# Extracted text
################
In Melancholia, the stately, expansive new film from Lars von Trier, the implacable approach of the eponymous heavenly body, like an evil star in ancient astrology (and, like astrology, mostly nonsense, shown with stunning CGI effects by Pixomondo and Platige Image), may be the cause of the saturnine disposition of the leading lady, played by Kirsten Dunst -- or it may be only a justification of her own long-term negativity about the world. As Justine, a pretty, young creative writer of advertising, Dunst paints an infuriating and accurate portrayal of the personal disaster of depression, as she sabotages her own wedding (to a well-meaning but clueless Alexander Skarsgård) and alienates everyone who cares about her. No one can really blame Justine, given that she was apparently born this way and that she had despicably dysfunctional parents -- the sentimental yet suspiciously touchy John Hurt and the imperious Charlotte Rampling, who gives the acid-tongued wedding toast all of us have probably dreamed of making at some point. As is true in real life, unfortunately, people do blame her. Only her long-suffering sister and substitute maternal figure, Claire (played with patience by Charlotte Gainsbourg), remains devoted to her, in spite of Justine's many reasons to make herself hated.

In the Renaissance, melancholy was thought to inspire both artistic creativity and, in the worst cases, insanity. That combination seems to be behind Albrecht Dürer's engraving Melencolia I, from 1514, commonly interpreted as a self-portrait of the artistic temperament given over to imagination, which traps even the winged figure of genius in inaction. This seems to be the case for Dunst's Justine, who is hounded by her employer, played ruthlessly by Stellan Skarsgård, at the wedding reception for a tag line for his latest ad campaign -- and for Lars von Trier himself, who has long struggled with depression, often rendering him unable to work.

On the other hand, it is hard to feel sorry for Justine, or for Claire, whose story is brought more clearly into focus in the second part of the film. To use a contemporary metaphor, the film does not concern itself with how the 99% would react to the possibility of a cataclysm: there is no looting or lawlessness in evidence in the privileged lives of von Trier's characters. The entire film takes place at a secluded estate in an unspecified country, and in general the 1%-type tragedies that these wealthy people face, like Justine having wasted the outrageous sum spent by her brother-in-law (the vain, grouchy Kiefer Sutherland) on a failed wedding or Claire being shocked that the butler (a brilliantly dry Jesper Christensen, of The Debt) has not reported for work with a planetary collision looming, do not really garner much sympathy. I should have such problems.
################
# Record list
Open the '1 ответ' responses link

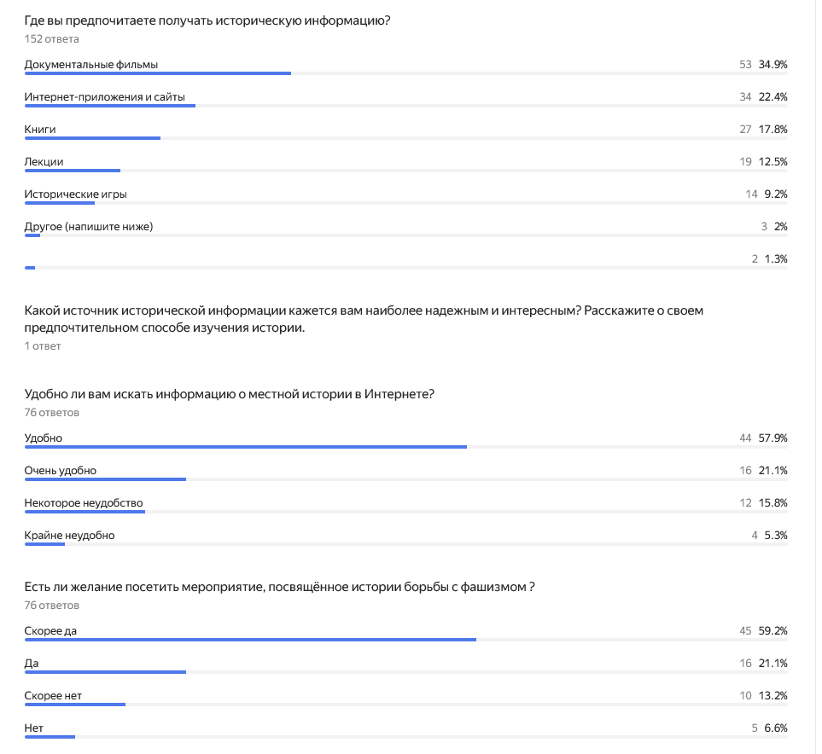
################
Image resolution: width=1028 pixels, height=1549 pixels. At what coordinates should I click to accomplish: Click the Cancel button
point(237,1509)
################
# Work to complete
**a.** Retype the Melancholia review word for word, everything from "In the Renaissance, melancholy" down to "unable to work.".
**b.** Answer these questions using the Melancholia review, marking each answer to match its question.
(i) Which actress plays Claire?
(ii) In what year was Albrecht Dürer's engraving Melencolia I made?
(iii) Where does the entire film take place?

# Answers by task
**a.**
In the Renaissance, melancholy was thought to inspire both artistic creativity and, in the worst cases, insanity. That combination seems to be behind Albrecht Dürer's engraving Melencolia I, from 1514, commonly interpreted as a self-portrait of the artistic temperament given over to imagination, which traps even the winged figure of genius in inaction. This seems to be the case for Dunst's Justine, who is hounded by her employer, played ruthlessly by Stellan Skarsgård, at the wedding reception for a tag line for his latest ad campaign -- and for Lars von Trier himself, who has long struggled with depression, often rendering him unable to work.

**b.**
(i) Charlotte Gainsbourg
(ii) 1514
(iii) At a secluded estate in an unspecified country